Любая культура – конструкт истории, и как таковая она носит институциональный характер. Авангардизм, начиная с рубежа XIX–XX вв., сознательно и целеустремленно разрушает эту институциональность, причем дадаизм яростнее и безогляднее других авангардистских течений взрывает рамки традиционной европейской культуры, пытаясь выйти за ее пределы, к горизонтам универсального мирового искусства, и тем самым вплотную соприкасается с традицией иконоборчества. Дадаизм, как самое радикальное движение внутри европейского авангардизма, подвергает критике уже не предыдущие художественные направления, а сам институт искусства, сложившийся в буржуазном обществе. Дадаистская критика своим острием нацелена как на тогдашнюю художественно-эстетическую практику, так и на ее традиционное социокультурное обоснование. Дадаизм подвел искусство к нулевой точке, чтобы обновить его и в то же время поставить под сомнение само его существование, лишить эстетической определенности и онтологической устойчивости. В глазах дадаистов то, что традиционно воспринималось как искусство, лишалось права на существование. Креативными моментами дадаизм объявлял фрагментарность, пародийность, установку на ироническое и саркастическое, «снятие» признаков и принципов миметического искусства. Взамен разрушаемой миметической иконографии возникла иконография нефигуративная, абстрактная. Именно она составила ядро авангардизма в живописи – авангардизма, доходившего до прямого запрета на образность.

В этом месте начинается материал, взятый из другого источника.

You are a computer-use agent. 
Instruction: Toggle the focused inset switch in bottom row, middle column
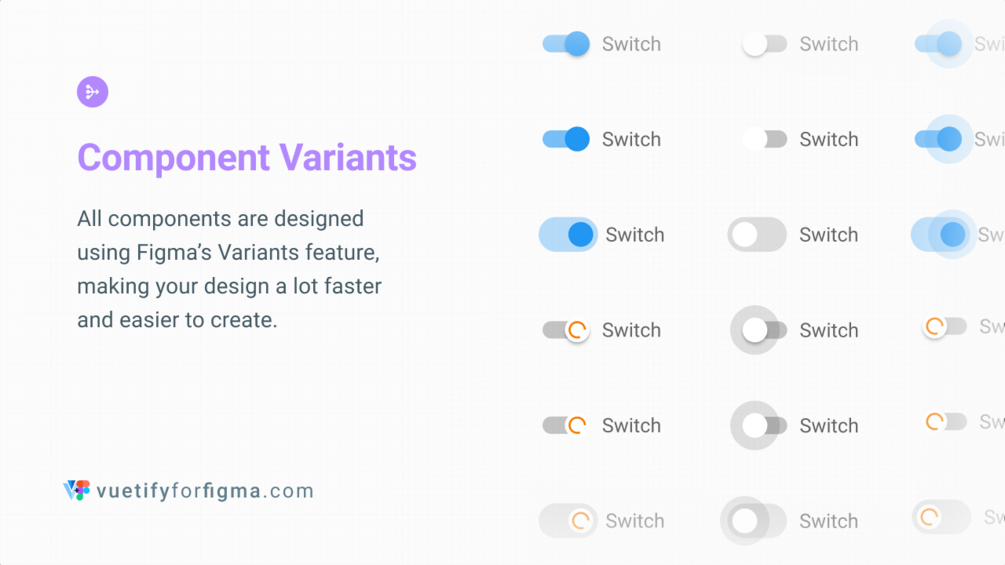tap(755, 521)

Иконоборчество напрямую связано с эстетической категорией чужести. Постоянное столкновение с незнакомым, чужим – примета искусства ХХ в., и в особенности эстетики авангардизма, модернизма и постмодернизма. Выставки и манифестации импрессионистов, кубистов, футуристов поражали публику небывалой для того времени новизной. Столкновение с чужим в искусстве приобрело характер шока, который стали вызывать формальные эксперименты радикальных авангардистов, в том числе и отказ дадаистов придавать своим произведениям смысл. Шок вызывался сознательно – в надежде, что потребитель нового искусства усомнится не в таланте авторов, а в собственной способности воспринимать современное искусство. Шок задумывался как стимул «иного» отношения реципиента к искусству, как средство разрушения эстетической имманентности и подведения реципиента к мысли об изменении жизненной практики. Авангардистское искусство, включая его экстремальные проявления, способствовало формированию нового типа восприятия, когда основное внимание уделяется не «смыслу» или «содержанию», а принципу конструктивности, сделанности. Способность поразить воображение, заставить задуматься над увиденным, прочитанным или услышанным, соотнести с собственным жизненным опытом есть качество, имманентно присущее искусству вообще. Но только с деформацией и деструкцией миметической образности эстетическая категория чужести начинает вытеснять из искусства категорию прекрасного. Модерн делает ставку на категорию возвышенного, т.е. непостижимого, утонченного, сублимированного. Собственно этим непостижимым («вещью в себе») и питаются философия модерна и искусство модернизма вкупе с авангардизмом, а затем и постмодернизмом.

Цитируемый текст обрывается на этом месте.